Graph-based partitioning is an NP-complete problem [14], and hence hash partitioning heuristics [21, 31] are employed instead of graph-based partitioning in order to partition RDF data efficiently. However, sophisticated partitioning techniques [11, 15, 22, 28] cannot guarantee that no data will be shuffled when processing complex queries with multiple joins. Several techniques [23, 29] utilize the query workload to enhance the partitioning of RDF data. In addition, one study [4] demonstrates the need to continuously adapt to workloads in order to guarantee consistent performance. Characteristic sets [18] capture the set of properties that occur together for a given subject.
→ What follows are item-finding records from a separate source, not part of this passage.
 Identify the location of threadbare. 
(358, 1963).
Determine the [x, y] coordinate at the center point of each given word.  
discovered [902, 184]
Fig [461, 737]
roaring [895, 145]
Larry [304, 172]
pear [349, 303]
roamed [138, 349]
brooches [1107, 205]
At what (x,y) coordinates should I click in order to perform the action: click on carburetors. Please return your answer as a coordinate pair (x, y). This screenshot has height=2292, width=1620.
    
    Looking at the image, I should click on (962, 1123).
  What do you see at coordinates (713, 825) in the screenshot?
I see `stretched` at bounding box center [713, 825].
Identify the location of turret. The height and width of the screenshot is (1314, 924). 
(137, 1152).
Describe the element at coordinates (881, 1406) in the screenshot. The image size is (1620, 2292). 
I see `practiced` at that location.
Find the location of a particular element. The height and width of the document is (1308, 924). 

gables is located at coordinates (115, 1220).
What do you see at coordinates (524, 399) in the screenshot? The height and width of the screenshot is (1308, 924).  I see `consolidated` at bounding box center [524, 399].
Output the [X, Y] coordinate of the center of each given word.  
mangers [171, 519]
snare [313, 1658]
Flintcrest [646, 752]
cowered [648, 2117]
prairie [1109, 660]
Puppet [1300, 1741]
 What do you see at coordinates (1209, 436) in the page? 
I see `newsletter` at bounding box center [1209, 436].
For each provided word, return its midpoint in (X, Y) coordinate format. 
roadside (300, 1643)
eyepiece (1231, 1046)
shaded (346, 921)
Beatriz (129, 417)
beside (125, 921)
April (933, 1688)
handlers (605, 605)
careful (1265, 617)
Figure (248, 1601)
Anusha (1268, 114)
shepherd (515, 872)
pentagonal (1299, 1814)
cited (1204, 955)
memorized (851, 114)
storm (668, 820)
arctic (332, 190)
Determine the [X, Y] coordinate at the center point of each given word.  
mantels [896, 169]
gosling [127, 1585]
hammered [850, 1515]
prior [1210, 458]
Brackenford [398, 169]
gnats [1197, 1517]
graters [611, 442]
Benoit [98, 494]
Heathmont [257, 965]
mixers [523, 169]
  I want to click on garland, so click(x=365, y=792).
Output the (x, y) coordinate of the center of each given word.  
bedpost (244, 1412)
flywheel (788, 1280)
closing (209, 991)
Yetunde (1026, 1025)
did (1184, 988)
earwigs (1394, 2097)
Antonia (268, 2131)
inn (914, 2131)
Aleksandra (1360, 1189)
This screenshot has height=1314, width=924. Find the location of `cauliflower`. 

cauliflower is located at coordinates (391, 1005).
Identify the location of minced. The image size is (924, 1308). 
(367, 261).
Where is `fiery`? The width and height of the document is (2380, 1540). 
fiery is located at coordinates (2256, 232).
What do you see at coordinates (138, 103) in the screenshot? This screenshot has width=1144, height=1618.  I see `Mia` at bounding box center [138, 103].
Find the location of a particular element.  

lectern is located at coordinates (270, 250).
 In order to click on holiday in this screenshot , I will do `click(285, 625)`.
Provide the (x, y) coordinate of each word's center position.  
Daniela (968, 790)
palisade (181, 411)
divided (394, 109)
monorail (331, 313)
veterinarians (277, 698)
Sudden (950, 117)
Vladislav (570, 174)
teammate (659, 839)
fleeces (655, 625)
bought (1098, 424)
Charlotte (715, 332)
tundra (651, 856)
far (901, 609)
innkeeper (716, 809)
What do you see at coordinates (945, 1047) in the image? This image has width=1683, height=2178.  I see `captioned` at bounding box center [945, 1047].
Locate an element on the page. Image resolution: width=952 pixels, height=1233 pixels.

However, characteristic sets are data-driven and are tied to star-shaped queries only. Castilo et al. [9] perform evaluation of SPARQL queries using (offline) materialized results coined RDFMatView indexes. In contrast to materialized views, WORQ does not materialize results but instead identifies reductions that can be reused across queries that share the same join patterns. H2RDF+ [20] provides a result-based workload-aware RDF caching engine that manages to dynamically index frequent workload subgraphs in real time. However, caching the final results of RDF queries incurs significant storage overhead and cannot generalize to a broader query workloads. Yang et al. [30] propose caching the intermediate results of basic graph patterns in SPARQL queries. However, the proposed approach is tied to the join orders that would result in different intermediate results. Alvarez-Garcia et al. [5] introduce a compressed index called k2-triples for answering unbound-property queries. However, the proposed index is not applicable in a distributed setting. Ravindra et al. [24] uses a non-relational algebra based on a TripleGroup data model to answer unbound-property queries.

7 Concluding Remarks

This paper presents several optimizations for RDF query processing over vertically partitioned triples. First, we present how to use Bloom join to compute reduced sets of intermediate results (or reductions, for short) that are common for certain join pattern(s) in an online fashion. Second, we study the effect of caching these reductions instead of caching the final results of each query. Third, we present how to partition the RDF data triples using the join attributes of the query instead of using a predefined partitioning criteria. Fourth, we present how to efficiently answer queries with unbound properties using Bloom filters. Extensive experimentation using the WatDiv, LUBM, and YAGO2s demonstrate how a realization of these optimizations can lead to an order of magnitude enhancement in terms of preprocessing time, storage, and query performance. Bloom filters/join is one case study. N-ary filtering can utilize any set membership structure (e.g., Bloom, Cuckoo, Roaring Bitmaps) so long as we can add and check elements in a set. The novelty is in how membership structures (e.g., Bloom Filter) are used to filter data and answer unbound property queries efficiently in a distributed setting. For future work, we will investigate further query processing enhancements including load-balanced partitioning of reductions, generalized filtering (exact vs. approximate structures), and spatio-temporal RDF filtering.